“很想很想。”
等几个字顺着耳朵溜到了心里,盛因才反应过来自己在说些什么,心中一惊,脸上也飞快飘上两朵红晕。
“他可不是你想见就能见到的。”
何林看着盛因红起来的耳根,只当他是小孩子心性上来了,在跟自己赌气。
何林叹了口气揉了揉盛因金黄色的头发:“凌落管他管的很严,基本上除了我这个外人,其他人都见不到。”
盛因有些吃惊地抬起了头,语气不由得急躁了起来:“老师你刚刚说什么?凌落管他管的很严?他们是什么关系!”
何林被他吓了一跳,随即立刻反应过来自己说漏了嘴,忙摆了摆手往外走去:“我赶时间,先走了。

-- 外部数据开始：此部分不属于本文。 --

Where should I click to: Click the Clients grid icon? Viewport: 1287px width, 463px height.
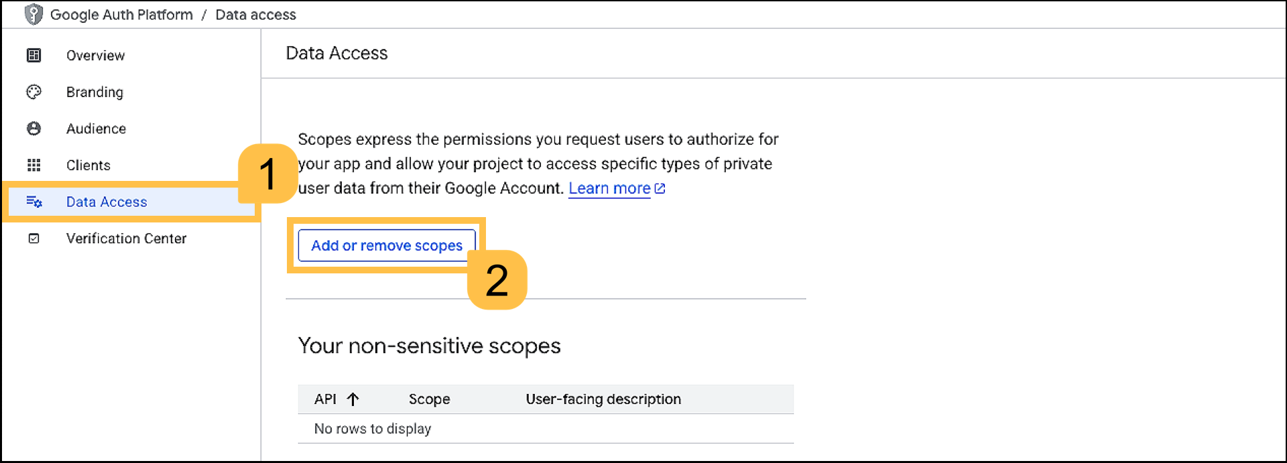(34, 165)
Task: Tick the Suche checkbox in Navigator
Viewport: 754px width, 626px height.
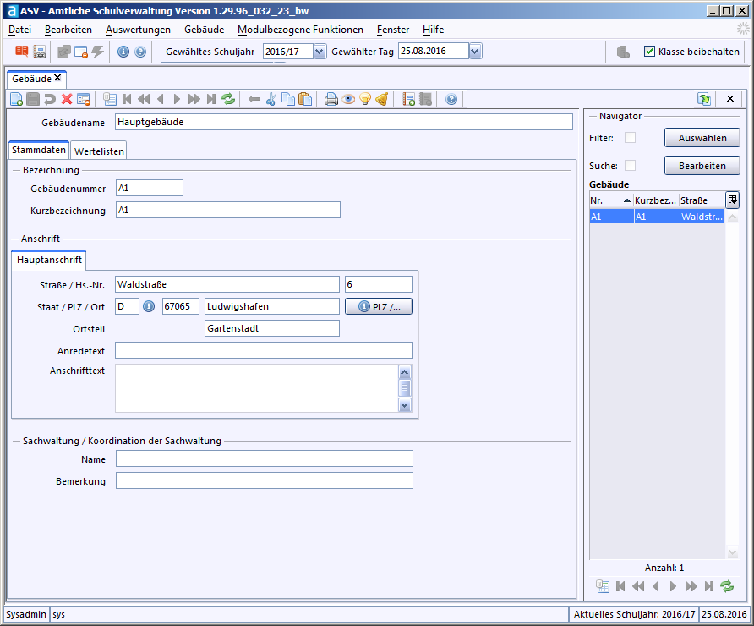Action: pos(630,166)
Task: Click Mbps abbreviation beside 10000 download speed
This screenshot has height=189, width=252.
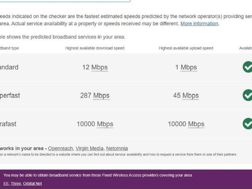Action: pos(105,124)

”
“老师?老师!”
盛因有些气急败坏地跺了跺脚,怎么回事,江楼为什么要住在凌落家里,又为什么要受他的管束?他不停地生病会不会跟凌落有关,凌落对他很坏吗?那又为什么每次都找老师过去……
他有些丧气地坐回到椅子上,心里也不知道自己在烦闷些什么,细细想来近日的心悸,还是觉得一切都超出了他的认知范围。